Imagine you’re facilitating a stand-up meeting in front of your board. If you have a physical board, you’re probably heading (in your mind at least) towards the board’s right hand side so that you can stand looking left across the board. If you use an electronic kanban tool, you can achieve a similar effect by turning your laptop or monitor monitor to the left a bit (ok, I’m kidding).

Now scan the board from right to left (in other words working your way backwards from the end of your process towards the start) and ask these questions of the columns:

Customer focus

  • Whose needs are explored in this stage of the process, and how? Whose aren’t, and what risks does that pose?
  • What do we learn in this stage that we don’t (or can’t) know earlier?
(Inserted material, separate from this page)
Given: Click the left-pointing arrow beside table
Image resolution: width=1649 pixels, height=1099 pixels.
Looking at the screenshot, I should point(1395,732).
In what ways do the activities of this stage help us anticipate what will be needed?
  • What is still to be learned? Are outstanding uncertainties best dealt with by pressing on or by going back?

Flow

  • How do work items leave this stage in the process? By what criteria do we know that they’re ready? How are those criteria expressed? How is the state change communicated?
  • Typically, how much time do work items spend in this stage? How much (if any) of that time is spent in active work?
  • What are the most significant sources of unpredictability? In the work in or the waiting? Waiting for internal availability or for external dependencies to be resolved?
  • How much of this stage’s capacity is absorbed in rework? Or in failure demand, which arrives only because previous work failed to meet customer needs adequately?
  • How do work items arrive into this stage? How do we know that they’re ready to be worked on?

You may find it helpful to ask some of these questions of individual work items too.
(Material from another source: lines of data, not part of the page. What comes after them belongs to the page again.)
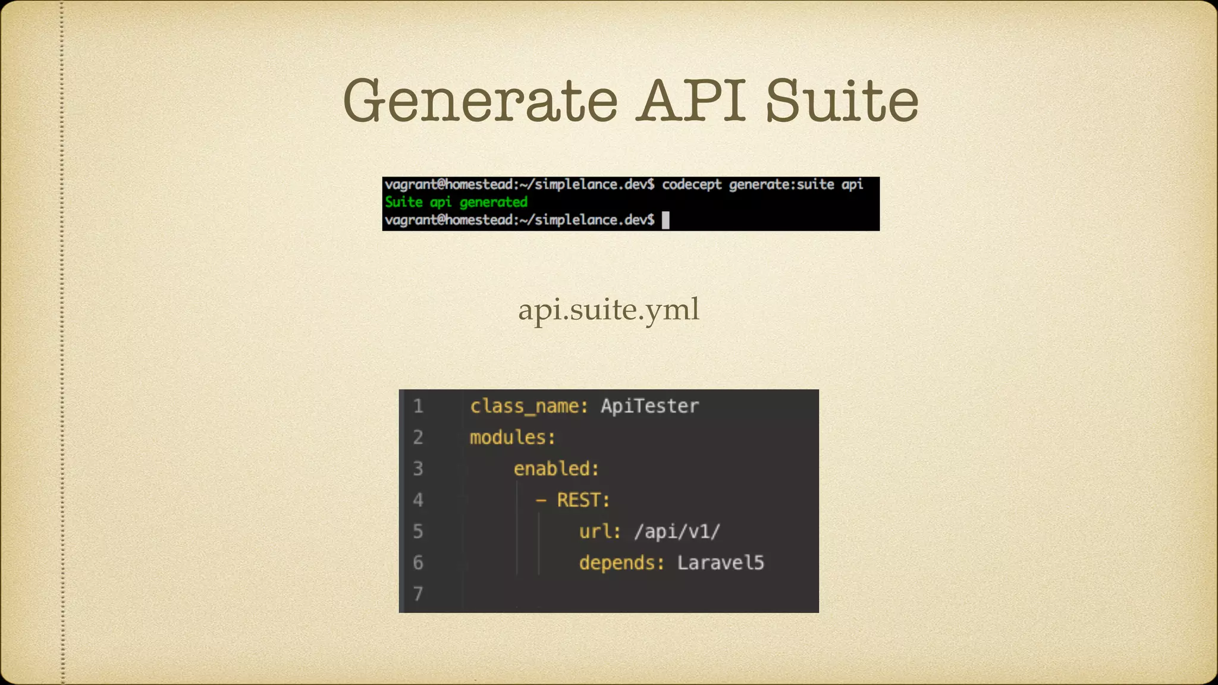Click the terminal cursor block

point(665,220)
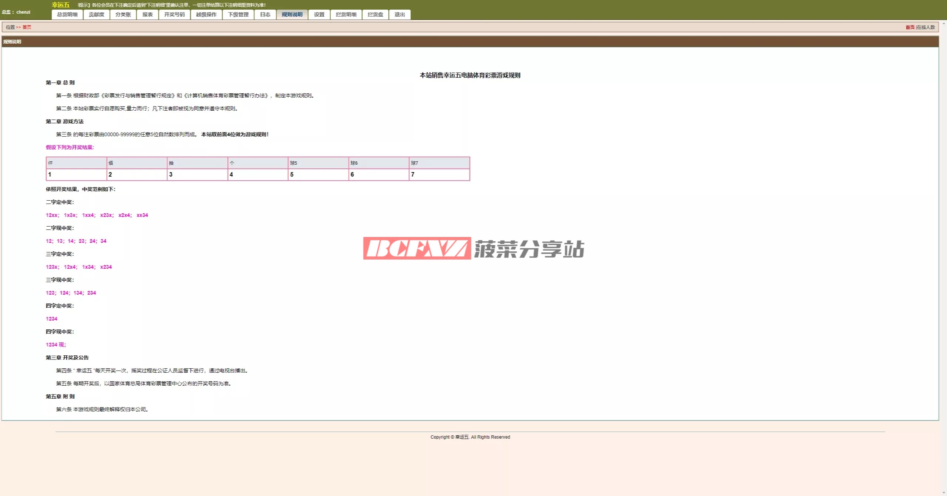The height and width of the screenshot is (496, 947).
Task: Select the 越级操作 tab
Action: pos(206,14)
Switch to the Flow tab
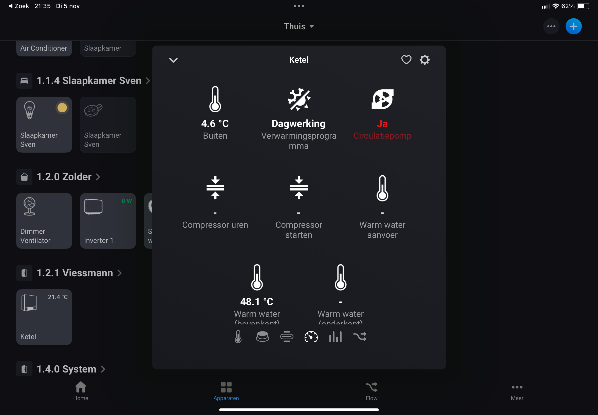 (x=371, y=391)
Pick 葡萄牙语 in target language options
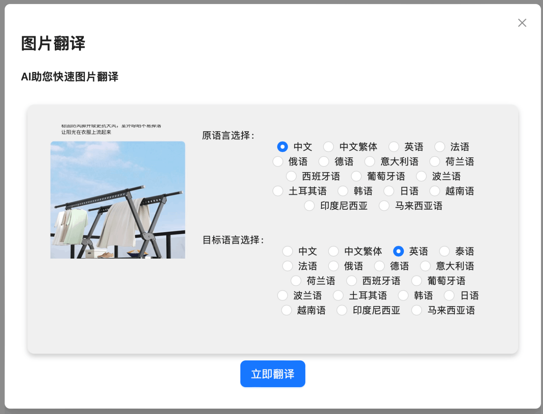The height and width of the screenshot is (414, 543). [x=416, y=281]
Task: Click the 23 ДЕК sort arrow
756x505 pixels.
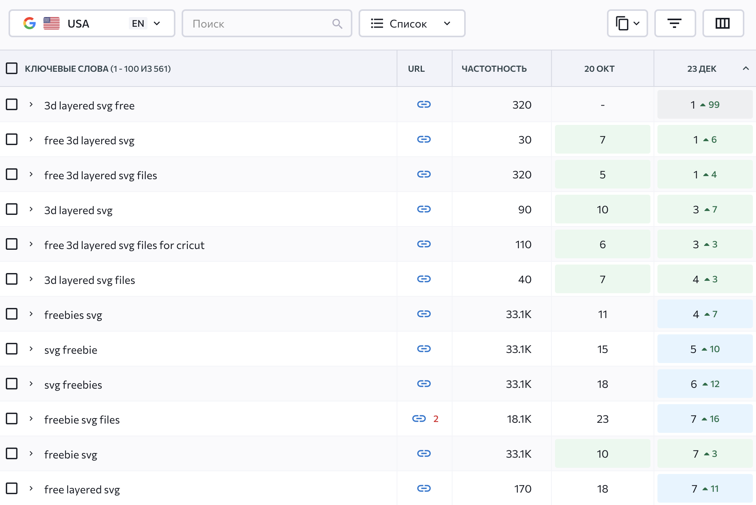Action: click(746, 69)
What we’ve done is to turn a popular protocol for standup meetings into a thinking tool. You can try it with other values, for example transparency (is it sufficiently clear what’s going on here?) or balance (are we overburdened here?), or some other concern that seems relevant.

Caution: questions like these already assume the following:

  1. That the process has sensible objectives (to deliver the right kind of things)
  2. That the work flow is scoped sensibly (starts with the right kind of questions, finishes with the right kind of result)
  3. That the work flow is organized sensibly (sequenced to generate high value learning as quickly as possible)

I’ve encountered plenty of processes where these assumptions are open to challenge. For example:

  • A change management process whose objective was the approval or rejection of design changes, disconnected from any actual implementation process. Needless to say, any customer satisfaction delivered out of that process was somewhat short lived.
  • My bank’s account opening process. A frustrating process and several weeks later and I still don’t have online banking, let alone two additional products that I would be willing to pay for. I sense an institutionalised lack of curiosity into my needs and what might be in the way of delivering on them.

Some acknowledgements are in order:

  • The first set of questions questions are heavily influenced by Michael Kennedy and the model of the Knowledge Discovery Process. That’s a Lean product development model, but I find that many processes are usefully understood in those terms.
  • The “whose needs?” questions (the first bullet) point to the very important question: “who holds a veto on delivery?”. This is one of many good customer focus takeaways from Lean Software Strategies by Peter Middleton and my friend Jim Sutton.
  • The idea of understanding a process by walking through it backwards is an old Lean trick. I don’t know for sure how it was discovered and popularised, but Steven Spear describes very well its use as a leadership routine inside Toyota in his book The High-Velocity Edge.
  • Failure Demand is a concept I associate (in the nicest possible way) with John Seddon.

These are all great ideas. Combining them with visual management and practised routine makes them (as well as the values) accessible and actionable, don’t you think?